# This is what hockey is?!



## CornbreadBB (Jul 31, 2008)

Why didn't anyone tell me this was hockey!? Oh man, I gotta start watching more often. Also, love the way the hockey announcer turns into a boxing sportscaster. The way the goalies are dancing with each other is just beautiful, too.


----------



## Negative1 (Feb 4, 2007)

I love hockey. 

I'd hire Lennox Lewis as an enforcer. Nobody'd dare to check my goalie.


----------



## RaisingCajun (Jun 22, 2008)

CornbreadBB said:


> Why didn't anyone tell me this was hockey!? Oh man, I gotta start watching more often. Also, love the way the hockey announcer turns into a boxing sportscaster. The way the goalies are dancing with each other is just beautiful, too.


Hockey fights are the best. You have to love a sport where fighting only gets you a 5 minute break.


----------



## Composure (Jun 24, 2008)

That's Bossier Shreveport and Corpus Christi from the CHL. I think every game in the CHL averages atleast one fight, any who I like the RiverKings.


----------



## ShadyNismo (Jun 18, 2007)

Composure said:


> That's Bossier Shreveport and Corpus Christi from the CHL. I think every game in the CHL averages atleast one fight, any who I like the RiverKings.


wtf i never heard of those teams... :dunno:
that fight was bad ass tho. :thumbsup:


----------



## CornbreadBB (Jul 31, 2008)

Woops nevermind, thought you said terms. I failed.


----------



## Composure (Jun 24, 2008)

ShadyNismo said:


> wtf i never heard of those teams... :dunno:
> that fight was bad ass tho. :thumbsup:


Central Hockey League. It doesn't get much attention like the NHL/AHL does though.


----------



## Couchwarrior (Jul 13, 2007)

Lol @ the referees just standing and watching. They need to get Big John over there for the next game.


----------



## Scarecrow (Mar 20, 2008)

It's not always like this, but you can be sure of 2-3 smaller fights during any given match.


----------



## KnockinUout (Jun 21, 2007)

These players have helmets, Blades, Sticks and a hard sheet of ice. This game was designed for primitive fighting.


----------



## swpthleg (Dec 31, 2006)

I loved how the ice was littered with gloves, helmets, sticks etc. It made me want to go watch Slap Shot.


----------



## joppp (Apr 21, 2007)

I laughed. A LOT.


----------



## All_In (Aug 23, 2007)

Couchwarrior said:


> Lol @ the referees just standing and watching. They need to get Big John over there for the next game.

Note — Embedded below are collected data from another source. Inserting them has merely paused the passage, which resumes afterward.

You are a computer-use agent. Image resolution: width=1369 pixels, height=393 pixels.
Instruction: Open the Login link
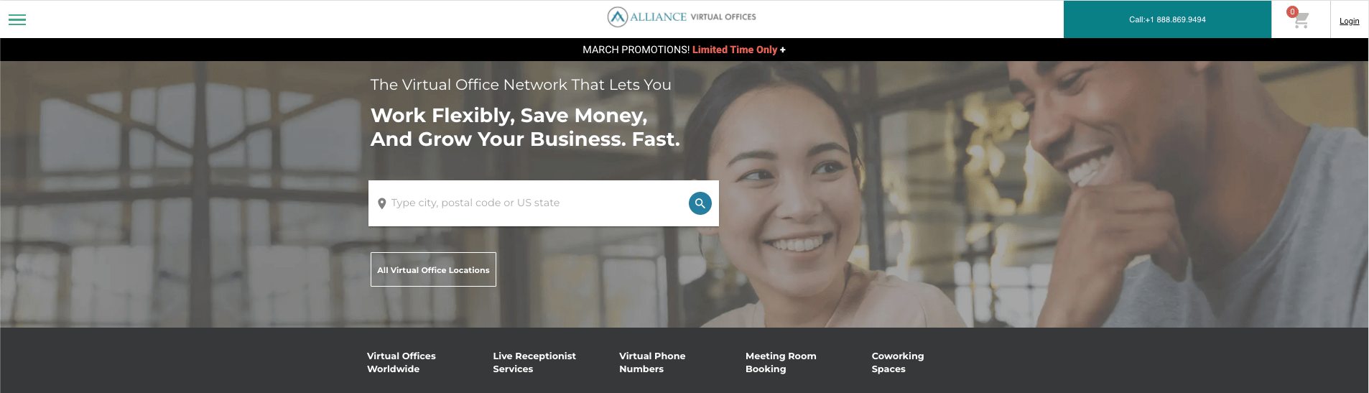tap(1349, 21)
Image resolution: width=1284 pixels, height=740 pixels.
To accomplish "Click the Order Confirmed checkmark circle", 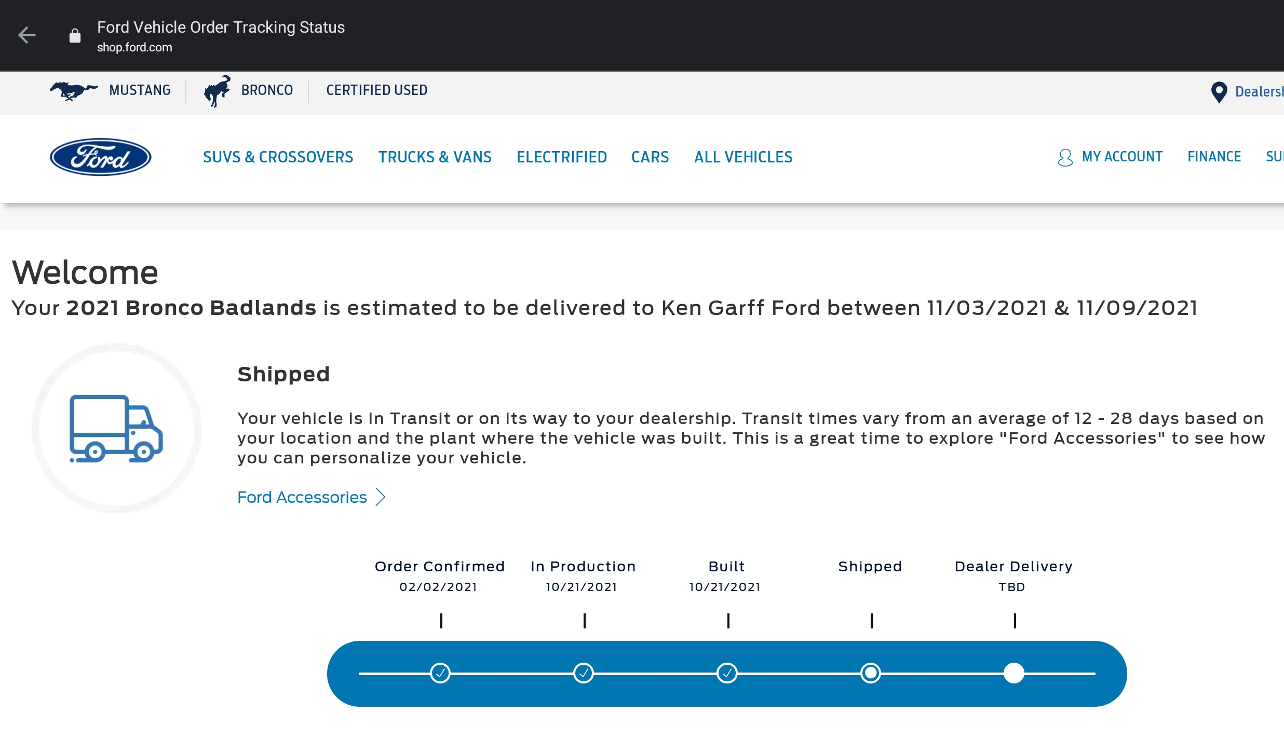I will [x=440, y=673].
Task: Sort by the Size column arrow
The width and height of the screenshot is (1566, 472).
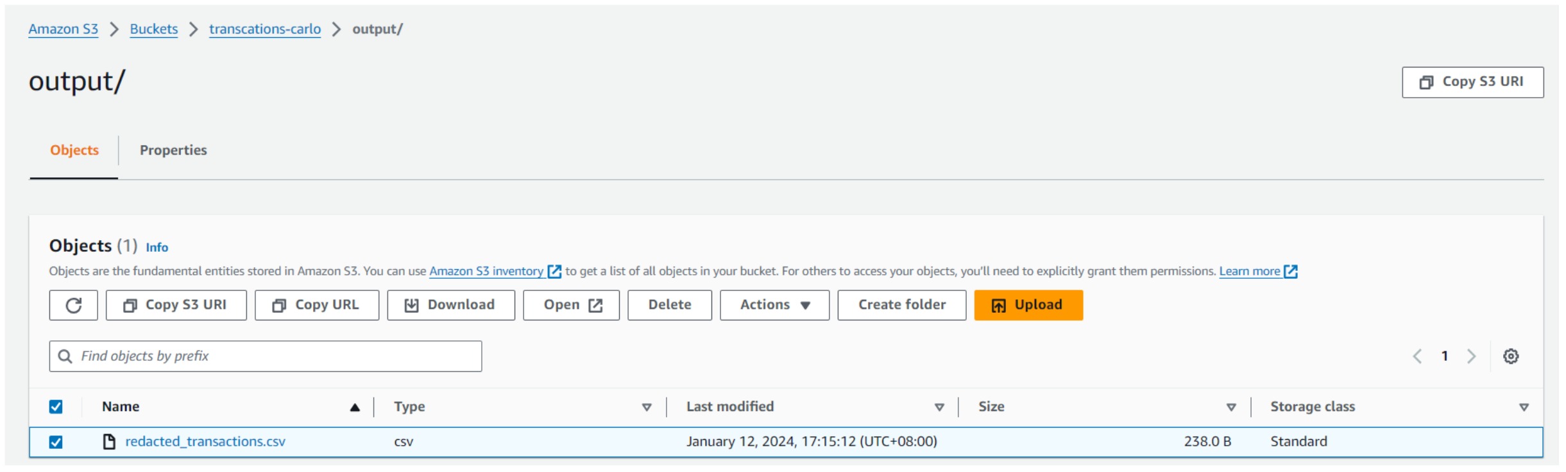Action: point(1231,407)
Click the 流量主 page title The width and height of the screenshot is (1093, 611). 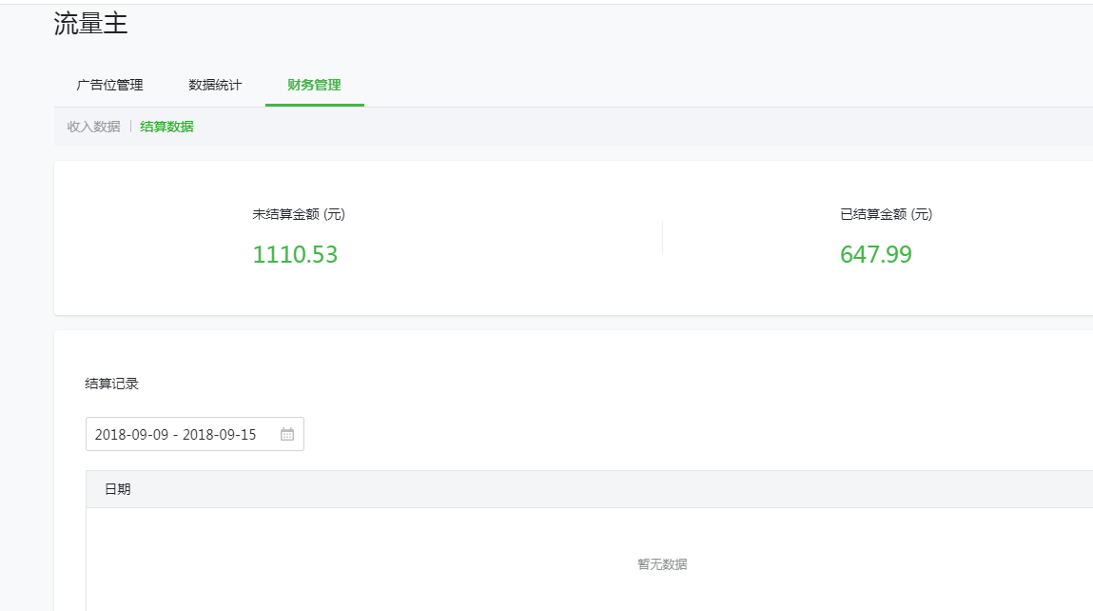tap(90, 25)
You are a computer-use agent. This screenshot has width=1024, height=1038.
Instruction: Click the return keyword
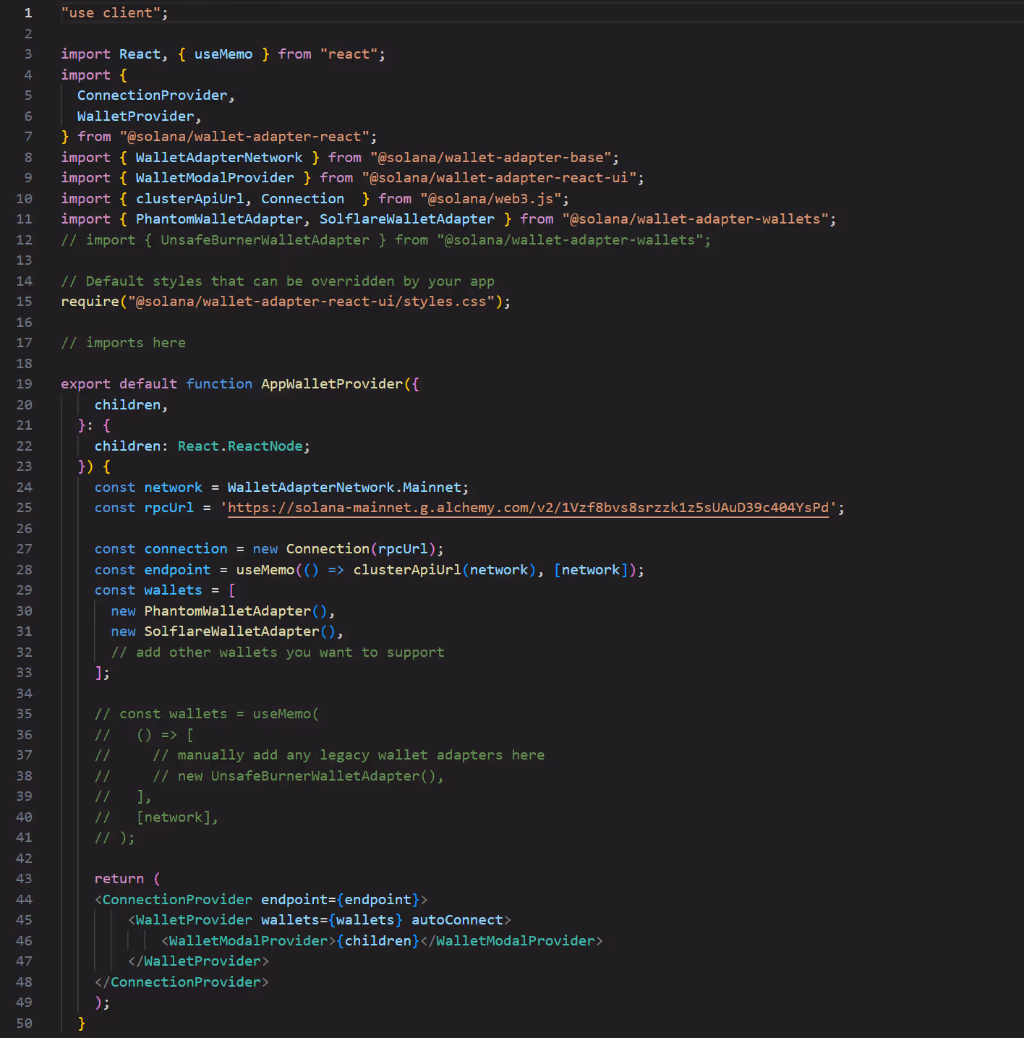pyautogui.click(x=119, y=879)
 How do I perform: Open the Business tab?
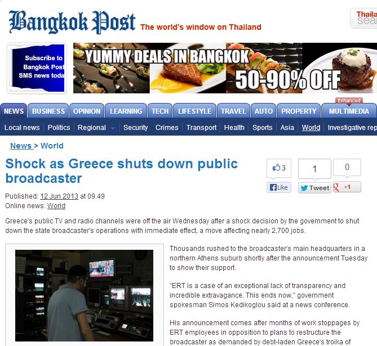coord(48,111)
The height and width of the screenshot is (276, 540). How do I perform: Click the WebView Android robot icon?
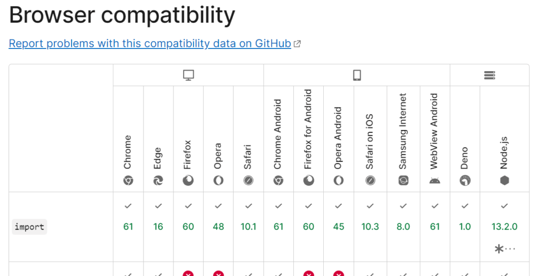pyautogui.click(x=435, y=181)
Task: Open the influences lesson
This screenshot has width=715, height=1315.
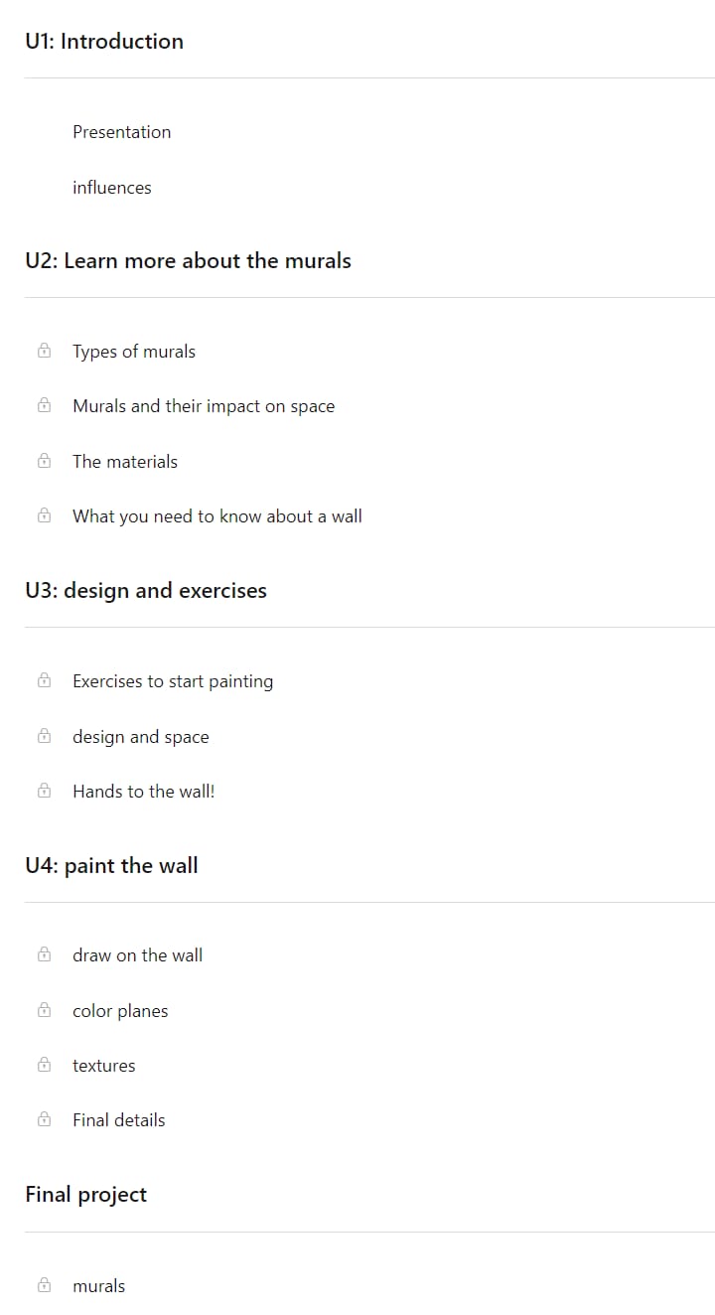Action: click(112, 188)
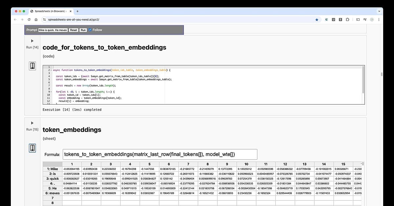394x206 pixels.
Task: Bookmark this page with the star icon
Action: (x=317, y=20)
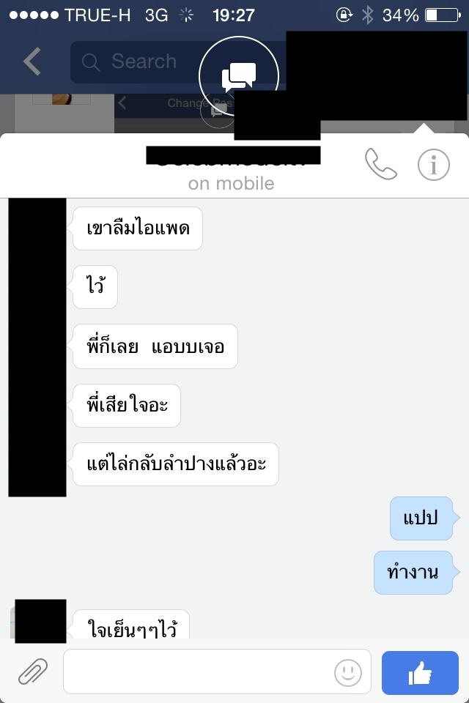Image resolution: width=469 pixels, height=703 pixels.
Task: Focus the Search field
Action: [x=180, y=62]
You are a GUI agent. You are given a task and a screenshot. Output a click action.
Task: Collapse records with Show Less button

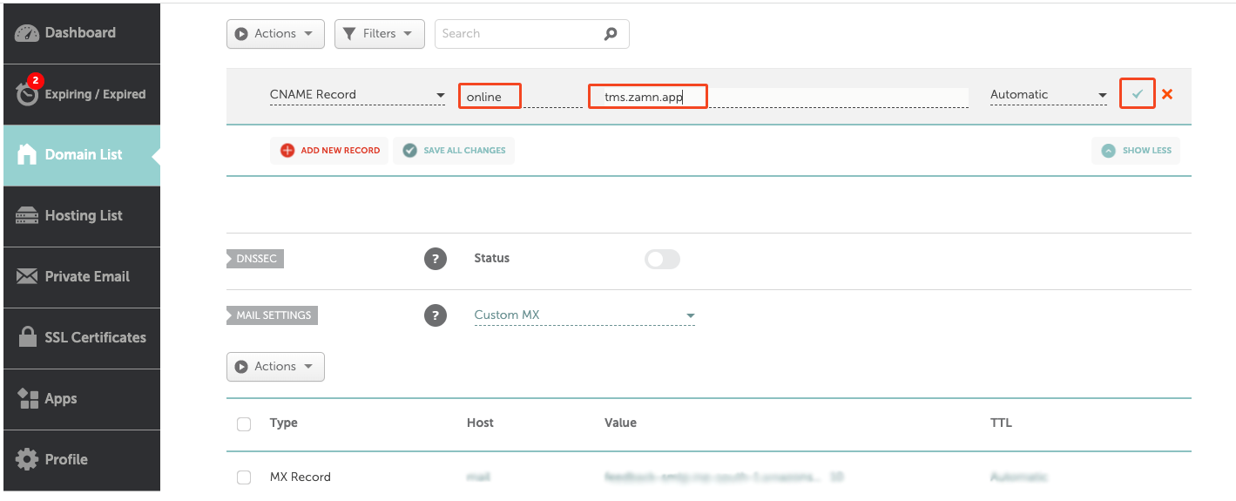pos(1136,150)
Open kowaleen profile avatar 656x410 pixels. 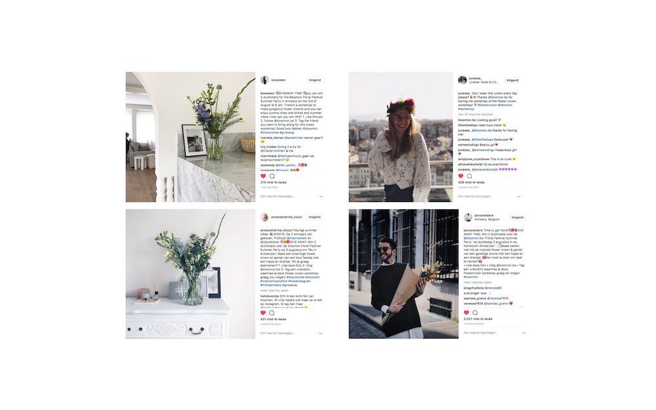click(x=264, y=80)
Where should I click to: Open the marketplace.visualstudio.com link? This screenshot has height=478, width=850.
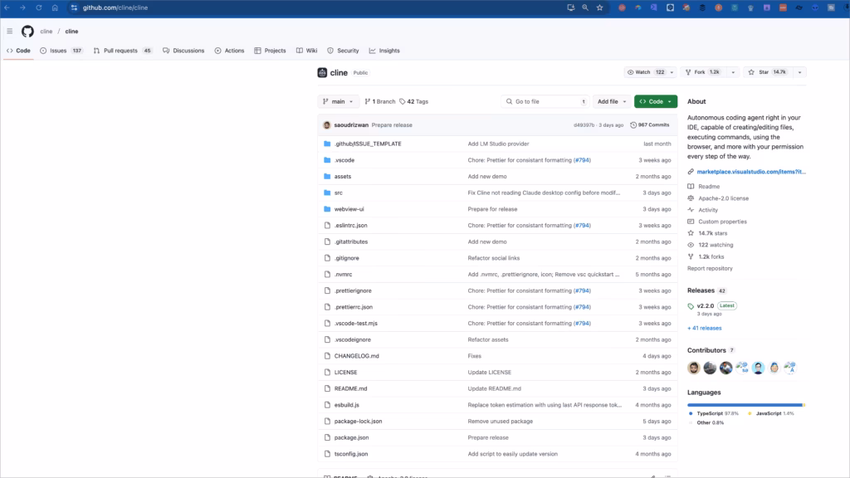750,172
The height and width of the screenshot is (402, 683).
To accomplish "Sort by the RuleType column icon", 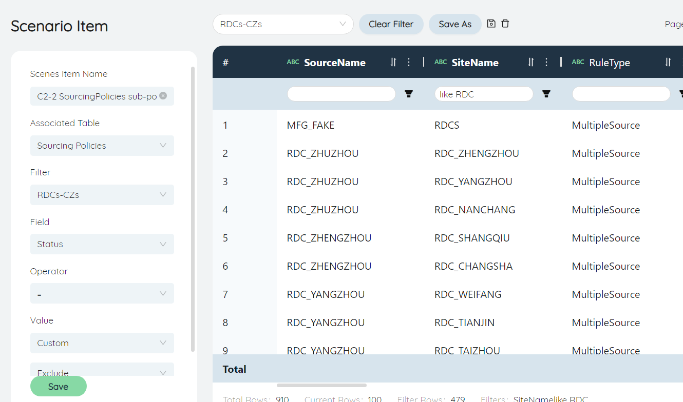I will tap(668, 62).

The refs are pretty much powerless during fights. When it's one-on-one they stand back and only interfere after there's been a victor, the fight hits the ice, or the fighters are too tired and there has been a substantial amount of time that has passed. In a case such as this type of brawl, they pretty much can't do a damn thing. It's always hilarious.


----------



## Scarecrow (Mar 20, 2008)

swpthleg said:


> I loved how the ice was littered with gloves, helmets, sticks etc. *It made me want to go watch Slap Shot*.


Great movie!


----------



## All_In (Aug 23, 2007)

Most people don't like hockey fights because they don't always have a definite winner or it's not often guys get knocked out. Personally, I don't care, but for those of you in that boat, have fun with this one:






http://www.youtube.com/watch?v=U9_c4FquJAI


----------



## 18573 (Jul 7, 2007)

Wow KTFO right there. ^


----------



## Couchwarrior (Jul 13, 2007)

All_In_GSP said:


> The refs are pretty much powerless during fights. When it's one-on-one they stand back and only interfere after there's been a victor, the fight hits the ice, or the fighters are too tired and there has been a substantial amount of time that has passed. In a case such as this type of brawl, they pretty much can't do a damn thing. It's always hilarious.


At least in the world championships they try to break up the fights. Maybe they have bigger referees there.


----------



## HeavyRob (Nov 3, 2008)

ha. Hockey. Canada. oh boy.


----------



## All_In (Aug 23, 2007)

Brashear finally gets it:


----------



## Negative1 (Feb 4, 2007)

^^ That was just last night, right?


----------



## JuggNuttz (Oct 5, 2006)

Epic fight from back in the day


----------



## ToeZup (Jan 7, 2008)

Hockey is my other passion. Always has been. It's a great sport and playing it is 10x better. Thanks for the clip Cornbread. I used to love going to the Hartford Whalers games. Especially when they played the Boston Bruins. There were as many fights in the stands as on the ice. I love hockey.


----------



## All_In (Aug 23, 2007)

Negative1 said:


> ^^ That was just last night, right?


Yep. First time I recall Brashear actually getting TKO'd. He sprained his knee ala Cro Cop when he hit. 

Wade Belak has been an impressive fighter as of late. I saw him in person beat up on Riley Cote pretty good last weekend. I'm hoping to see Cote vs Orr next weekend in Philly. As is the norm, I'm expecting Carcillo (a new fan-favorite soon in Philly) to scrap, or at least take a mindless penalty somewhere along the way.

My Pens are on a hot streak as of late, and I'm hoping they can continue this into the playoffs just like last season.

Crosby/Kunitz/Guerin < Crosby/Hossa/Dupuis
Malkin/Sykora/Fedetenko < Malkin/Sykora/Malone

But I'm hoping for a strong result nonetheless. With the way they've been playing, and having two of the game's best centers on separate lines, I don't see any reason the Pens can't come out of the East...


----------



## truebluefan (Oct 22, 2007)

Thread restored


----------